El economista jefe del Banco Mundial para América Latina, Augusto de la Torre, advirtió ayer que una recesión de la economía de Estados Unidos afectará el flujo de remesas de al menos 15 países de la región, donde tales recursos son un componente importante del Producto Interno Bruto (PIB).
No obstante, De la Torre aclaró que el menor flujo de remesas no influirá de manera drástica en un aumento de las tasas de pobreza en estos países, pero sí la acentuaría entre las familias que reciben las remesas.
De la Torre mencionó a Honduras, Guyana, Haití, Jamaica, El Salvador, Nicaragua, Guatemala y República Dominicana, como el grupo de naciones donde las remesas representan entre 10 y 20 por ciento de su PIB; y a Ecuador, Bolivia, Belice, Granada, Paraguay, México y Colombia, donde la influencia fluctúa entre tres y 10 por ciento.

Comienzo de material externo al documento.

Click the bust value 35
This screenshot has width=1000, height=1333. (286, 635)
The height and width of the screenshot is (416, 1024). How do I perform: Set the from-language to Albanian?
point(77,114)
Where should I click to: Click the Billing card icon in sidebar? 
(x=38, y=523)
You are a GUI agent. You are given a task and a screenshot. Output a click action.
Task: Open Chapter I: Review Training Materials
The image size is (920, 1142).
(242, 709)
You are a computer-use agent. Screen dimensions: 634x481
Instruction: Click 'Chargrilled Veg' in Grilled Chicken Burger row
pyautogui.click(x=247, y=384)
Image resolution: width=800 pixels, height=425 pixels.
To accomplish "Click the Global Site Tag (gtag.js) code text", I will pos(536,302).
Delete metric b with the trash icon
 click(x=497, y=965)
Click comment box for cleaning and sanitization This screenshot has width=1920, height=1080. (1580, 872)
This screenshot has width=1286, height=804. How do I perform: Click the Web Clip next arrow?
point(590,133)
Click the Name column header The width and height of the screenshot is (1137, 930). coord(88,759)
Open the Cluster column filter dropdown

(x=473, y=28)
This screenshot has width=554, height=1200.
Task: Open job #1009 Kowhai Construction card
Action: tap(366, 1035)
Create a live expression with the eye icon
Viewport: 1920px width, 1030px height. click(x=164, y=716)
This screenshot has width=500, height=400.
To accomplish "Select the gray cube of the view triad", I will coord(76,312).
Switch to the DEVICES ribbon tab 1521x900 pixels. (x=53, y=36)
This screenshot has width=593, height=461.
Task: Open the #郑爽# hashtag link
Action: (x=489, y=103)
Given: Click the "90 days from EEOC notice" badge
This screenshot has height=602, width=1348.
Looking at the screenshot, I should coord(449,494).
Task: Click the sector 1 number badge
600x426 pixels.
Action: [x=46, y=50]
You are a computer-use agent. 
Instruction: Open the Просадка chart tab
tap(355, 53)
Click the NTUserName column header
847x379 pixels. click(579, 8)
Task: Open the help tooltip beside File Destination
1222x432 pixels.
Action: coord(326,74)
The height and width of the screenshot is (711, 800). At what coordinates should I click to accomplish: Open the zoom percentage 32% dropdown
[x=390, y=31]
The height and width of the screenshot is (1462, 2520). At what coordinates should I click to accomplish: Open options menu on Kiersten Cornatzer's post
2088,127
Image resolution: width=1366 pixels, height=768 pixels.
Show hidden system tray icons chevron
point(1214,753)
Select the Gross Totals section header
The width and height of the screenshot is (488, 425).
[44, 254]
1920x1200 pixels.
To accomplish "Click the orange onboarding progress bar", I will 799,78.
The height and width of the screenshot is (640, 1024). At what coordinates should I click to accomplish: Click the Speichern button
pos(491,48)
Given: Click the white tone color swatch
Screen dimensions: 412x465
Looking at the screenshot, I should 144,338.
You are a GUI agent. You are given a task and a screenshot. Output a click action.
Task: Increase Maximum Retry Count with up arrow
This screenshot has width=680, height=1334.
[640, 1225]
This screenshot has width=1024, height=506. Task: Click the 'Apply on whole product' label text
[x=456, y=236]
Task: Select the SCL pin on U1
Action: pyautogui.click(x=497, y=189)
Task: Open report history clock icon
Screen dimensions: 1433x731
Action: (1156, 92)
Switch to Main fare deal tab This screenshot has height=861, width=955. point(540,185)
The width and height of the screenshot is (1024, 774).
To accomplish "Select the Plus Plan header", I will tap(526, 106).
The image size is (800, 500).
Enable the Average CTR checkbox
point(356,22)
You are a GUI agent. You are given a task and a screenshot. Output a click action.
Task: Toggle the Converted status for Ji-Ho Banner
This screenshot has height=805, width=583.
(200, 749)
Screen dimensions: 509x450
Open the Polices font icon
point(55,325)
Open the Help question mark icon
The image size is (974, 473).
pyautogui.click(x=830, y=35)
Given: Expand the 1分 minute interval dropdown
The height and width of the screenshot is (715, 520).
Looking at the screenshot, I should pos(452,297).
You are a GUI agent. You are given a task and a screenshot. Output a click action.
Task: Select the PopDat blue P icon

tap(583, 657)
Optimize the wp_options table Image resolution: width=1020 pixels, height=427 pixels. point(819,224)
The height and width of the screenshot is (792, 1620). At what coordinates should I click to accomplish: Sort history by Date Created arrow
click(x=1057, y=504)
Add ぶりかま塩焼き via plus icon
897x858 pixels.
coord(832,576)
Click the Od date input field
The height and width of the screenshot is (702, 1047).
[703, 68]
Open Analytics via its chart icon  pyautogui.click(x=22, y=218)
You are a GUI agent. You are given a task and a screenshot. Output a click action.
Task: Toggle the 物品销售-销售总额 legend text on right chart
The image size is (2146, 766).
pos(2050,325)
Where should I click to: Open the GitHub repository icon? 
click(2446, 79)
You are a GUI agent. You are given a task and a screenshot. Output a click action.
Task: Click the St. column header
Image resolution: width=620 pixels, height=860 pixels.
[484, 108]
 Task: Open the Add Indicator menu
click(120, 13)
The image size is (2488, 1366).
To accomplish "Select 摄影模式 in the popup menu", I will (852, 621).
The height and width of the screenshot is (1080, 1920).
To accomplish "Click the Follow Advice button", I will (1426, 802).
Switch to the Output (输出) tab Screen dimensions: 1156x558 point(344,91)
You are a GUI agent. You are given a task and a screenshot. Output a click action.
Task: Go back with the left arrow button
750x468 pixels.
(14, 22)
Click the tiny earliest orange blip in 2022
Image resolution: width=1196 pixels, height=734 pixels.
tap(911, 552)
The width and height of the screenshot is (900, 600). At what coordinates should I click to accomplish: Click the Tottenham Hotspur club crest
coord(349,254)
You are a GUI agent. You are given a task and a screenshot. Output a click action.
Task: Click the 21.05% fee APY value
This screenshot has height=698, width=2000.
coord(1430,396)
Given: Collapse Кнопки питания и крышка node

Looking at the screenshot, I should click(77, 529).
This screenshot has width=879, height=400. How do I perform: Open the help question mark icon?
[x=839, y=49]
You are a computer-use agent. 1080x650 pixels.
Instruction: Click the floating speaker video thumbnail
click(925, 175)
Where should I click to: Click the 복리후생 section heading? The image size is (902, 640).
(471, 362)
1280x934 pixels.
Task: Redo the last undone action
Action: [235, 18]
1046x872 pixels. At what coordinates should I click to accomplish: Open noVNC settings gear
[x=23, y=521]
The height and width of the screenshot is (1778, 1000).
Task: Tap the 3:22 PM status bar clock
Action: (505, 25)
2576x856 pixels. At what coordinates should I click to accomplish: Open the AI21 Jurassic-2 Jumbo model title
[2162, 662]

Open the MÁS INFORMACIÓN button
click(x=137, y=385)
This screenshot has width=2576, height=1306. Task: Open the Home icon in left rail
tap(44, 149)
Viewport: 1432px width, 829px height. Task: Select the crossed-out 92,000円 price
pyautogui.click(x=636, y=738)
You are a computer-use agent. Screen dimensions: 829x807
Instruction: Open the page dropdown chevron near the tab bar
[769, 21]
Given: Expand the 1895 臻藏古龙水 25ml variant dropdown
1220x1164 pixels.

“Esa baja en las niveles de remesas golpeará las economías familiares que reciben esas remesas, debido en parte al encarecimiento de los alimentos que hemos tenido”, dijo entretanto el economista René Vallecillo, al ser consultado por LA PRENSA.
Recordó que parte de los nicaragüenses que residen en Estados Unidos labora en la construcción, sector golpeado por la crisis económica en ese país.
Durante el 2007 las remesas familiares ascendieron a 739.5 millones de dólares, lo que representa un crecimiento por el orden del seis por ciento con respecto al 2006, según cifras del Banco Central de Nicaragua (BCN) publicadas recientemente.